Anyhow, glad it's November, month of many blog posts.

Oh dear... I LOVE this post, it's absolutely perfect, you write so well! Sigh... I'm so sorry the principal had to say that. I wonder what he said to the three boys who walk without adults. Are they much older? What about groups of children? Is the problem going alone? Is this policy valid for both boys and girls? Are you going to ask him any of these questions or just let it be?

Erik and I were discussing this last night in the context of how things have changed since we were kids (we're 34 and 36).

I distinctly remember riding my scooter and bike "downtown" (I grew up in a little town) from about the age of five or six. It was very exciting to go pick up the Chinese food we ordered and then bring it back home.

Erik grew up more rural, but he also had basically free reign of the neighborhood from a very young age. His mother, a preschool teacher, is very firm about the need to allow children age-appropriate autonomy.

And yet - I can see how it's hard. In my line of work, I see kids who are injured by bad drivers or bitten by dogs on a fairly regular basis. We're actually going to take a case to trial where a 6 y/o rode his bike directly in front of my insured driver (he's fine, by the way, just a broken leg). Even those experiences don't make me think that kids shouldn't be allowed to exercise their autonomy and freedom; they do make me aware of the potential consequences of not gauging your child's abilities appropriately.
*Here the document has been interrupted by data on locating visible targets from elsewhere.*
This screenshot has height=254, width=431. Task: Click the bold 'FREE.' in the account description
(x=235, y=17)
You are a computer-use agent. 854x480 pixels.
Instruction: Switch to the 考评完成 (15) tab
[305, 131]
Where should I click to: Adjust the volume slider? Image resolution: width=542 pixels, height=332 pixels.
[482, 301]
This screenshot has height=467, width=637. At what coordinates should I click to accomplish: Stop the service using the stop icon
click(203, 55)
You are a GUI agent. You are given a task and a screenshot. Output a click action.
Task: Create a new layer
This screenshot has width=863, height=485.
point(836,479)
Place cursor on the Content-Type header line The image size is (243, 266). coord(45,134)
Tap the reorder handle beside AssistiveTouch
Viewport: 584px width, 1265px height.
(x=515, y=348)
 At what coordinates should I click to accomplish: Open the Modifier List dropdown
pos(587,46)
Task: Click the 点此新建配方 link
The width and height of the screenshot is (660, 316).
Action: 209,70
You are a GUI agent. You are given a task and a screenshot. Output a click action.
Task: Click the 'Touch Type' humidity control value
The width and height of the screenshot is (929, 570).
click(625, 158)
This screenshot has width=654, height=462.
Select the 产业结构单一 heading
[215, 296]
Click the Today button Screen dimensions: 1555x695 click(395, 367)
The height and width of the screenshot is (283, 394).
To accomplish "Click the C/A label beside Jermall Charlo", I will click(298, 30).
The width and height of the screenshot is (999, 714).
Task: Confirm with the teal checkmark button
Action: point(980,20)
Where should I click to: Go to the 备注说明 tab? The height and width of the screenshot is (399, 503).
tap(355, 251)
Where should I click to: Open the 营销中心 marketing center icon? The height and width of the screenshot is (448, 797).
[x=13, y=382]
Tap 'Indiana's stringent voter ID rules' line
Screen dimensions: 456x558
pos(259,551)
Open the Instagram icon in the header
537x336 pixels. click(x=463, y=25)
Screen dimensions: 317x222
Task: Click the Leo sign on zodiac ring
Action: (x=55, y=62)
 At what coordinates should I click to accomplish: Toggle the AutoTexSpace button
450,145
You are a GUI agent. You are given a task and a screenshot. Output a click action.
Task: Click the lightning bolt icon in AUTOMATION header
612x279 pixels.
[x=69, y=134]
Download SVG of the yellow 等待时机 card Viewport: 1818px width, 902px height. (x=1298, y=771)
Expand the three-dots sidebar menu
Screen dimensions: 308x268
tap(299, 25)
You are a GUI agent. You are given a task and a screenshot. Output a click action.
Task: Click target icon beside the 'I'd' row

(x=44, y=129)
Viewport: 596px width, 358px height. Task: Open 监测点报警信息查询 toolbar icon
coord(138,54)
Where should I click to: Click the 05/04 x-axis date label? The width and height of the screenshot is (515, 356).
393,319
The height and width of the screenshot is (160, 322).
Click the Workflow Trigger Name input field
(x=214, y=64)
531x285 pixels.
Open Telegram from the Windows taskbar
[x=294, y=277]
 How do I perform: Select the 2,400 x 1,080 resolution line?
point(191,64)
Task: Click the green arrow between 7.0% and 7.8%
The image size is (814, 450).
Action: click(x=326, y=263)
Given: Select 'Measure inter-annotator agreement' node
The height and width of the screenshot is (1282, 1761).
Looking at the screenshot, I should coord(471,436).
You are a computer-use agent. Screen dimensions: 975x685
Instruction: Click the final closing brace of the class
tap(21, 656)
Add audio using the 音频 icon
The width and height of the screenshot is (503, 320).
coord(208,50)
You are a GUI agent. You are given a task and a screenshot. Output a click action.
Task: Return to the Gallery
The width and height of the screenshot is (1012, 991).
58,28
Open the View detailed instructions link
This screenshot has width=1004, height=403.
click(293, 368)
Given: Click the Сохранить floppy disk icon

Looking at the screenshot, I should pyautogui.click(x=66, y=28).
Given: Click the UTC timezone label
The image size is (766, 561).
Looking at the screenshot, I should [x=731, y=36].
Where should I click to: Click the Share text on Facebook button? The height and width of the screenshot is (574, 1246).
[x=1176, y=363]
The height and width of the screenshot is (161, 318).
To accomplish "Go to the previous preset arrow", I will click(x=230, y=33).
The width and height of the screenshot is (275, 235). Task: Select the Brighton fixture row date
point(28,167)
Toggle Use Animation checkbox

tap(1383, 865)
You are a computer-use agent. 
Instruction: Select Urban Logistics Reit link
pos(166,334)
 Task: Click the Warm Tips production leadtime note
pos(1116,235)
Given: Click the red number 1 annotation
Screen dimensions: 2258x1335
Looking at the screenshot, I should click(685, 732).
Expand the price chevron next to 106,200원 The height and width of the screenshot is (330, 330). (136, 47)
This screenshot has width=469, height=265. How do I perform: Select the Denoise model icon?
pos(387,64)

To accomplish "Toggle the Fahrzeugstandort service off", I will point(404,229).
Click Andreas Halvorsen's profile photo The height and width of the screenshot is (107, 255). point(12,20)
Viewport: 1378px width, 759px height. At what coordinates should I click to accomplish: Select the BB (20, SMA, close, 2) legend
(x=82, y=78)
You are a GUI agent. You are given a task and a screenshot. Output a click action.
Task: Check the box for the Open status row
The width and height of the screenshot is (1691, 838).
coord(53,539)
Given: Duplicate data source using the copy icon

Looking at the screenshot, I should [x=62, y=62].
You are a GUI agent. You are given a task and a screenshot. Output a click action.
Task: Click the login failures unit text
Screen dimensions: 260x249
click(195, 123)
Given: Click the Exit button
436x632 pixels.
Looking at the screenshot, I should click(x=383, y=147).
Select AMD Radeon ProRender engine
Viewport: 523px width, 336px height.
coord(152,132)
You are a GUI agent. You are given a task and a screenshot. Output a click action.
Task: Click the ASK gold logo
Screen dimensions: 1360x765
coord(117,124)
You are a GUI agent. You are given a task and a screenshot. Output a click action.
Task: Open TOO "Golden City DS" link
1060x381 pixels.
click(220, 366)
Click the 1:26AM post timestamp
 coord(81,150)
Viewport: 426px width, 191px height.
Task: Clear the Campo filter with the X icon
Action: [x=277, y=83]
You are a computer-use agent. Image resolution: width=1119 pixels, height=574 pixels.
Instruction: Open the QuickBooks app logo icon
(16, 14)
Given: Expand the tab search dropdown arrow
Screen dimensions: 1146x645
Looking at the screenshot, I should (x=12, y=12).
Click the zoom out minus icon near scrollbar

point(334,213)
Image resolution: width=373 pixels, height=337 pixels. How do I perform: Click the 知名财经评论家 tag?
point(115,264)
It's unfortunate that the principal said Stella needs an adult to accompany her. What are you going to do? Talk to the principal or just politely ignore the note? I also think it's great that Stella has enough self-confidence to identify when she doesn't like what the other kids are saying and let it roll off her back.

The dog issue is my biggest worry, Ariella. Last year there were a couple of college students who were repeatedly irresponsible with their unleashed dogs, living in a building my kids walk by every morning. I called the management multiple times; I called the police multiple times. They're gone this year, but if they weren't it would be a barrier for me.

I haven't decided quite what to do about the principal. She didn't send a note home; she just mentioned it to Stella yesterday afternoon. She and I have a cordial relationship and she knows the vibe of the neighborhood. So I'm optimistic, if annoyed.

L, thanks for the kind words about the post. I think the problem is the solitary walk -- I haven't heard anything from the moms of the kids who walk together without an adult. I do wonder if the boy/girl difference is a factor. She never said anything when Pete walked alone, but he was a bit older at the time than Stella is now.

My friend babysat a 10-year-old this past summer. He was amazed to learn that he was old enough to walk around the closed loop block (about 1/2 mile, no streets to cross) in a single-entrance residential subdivision. Her 9YO has been doing it for 2 years.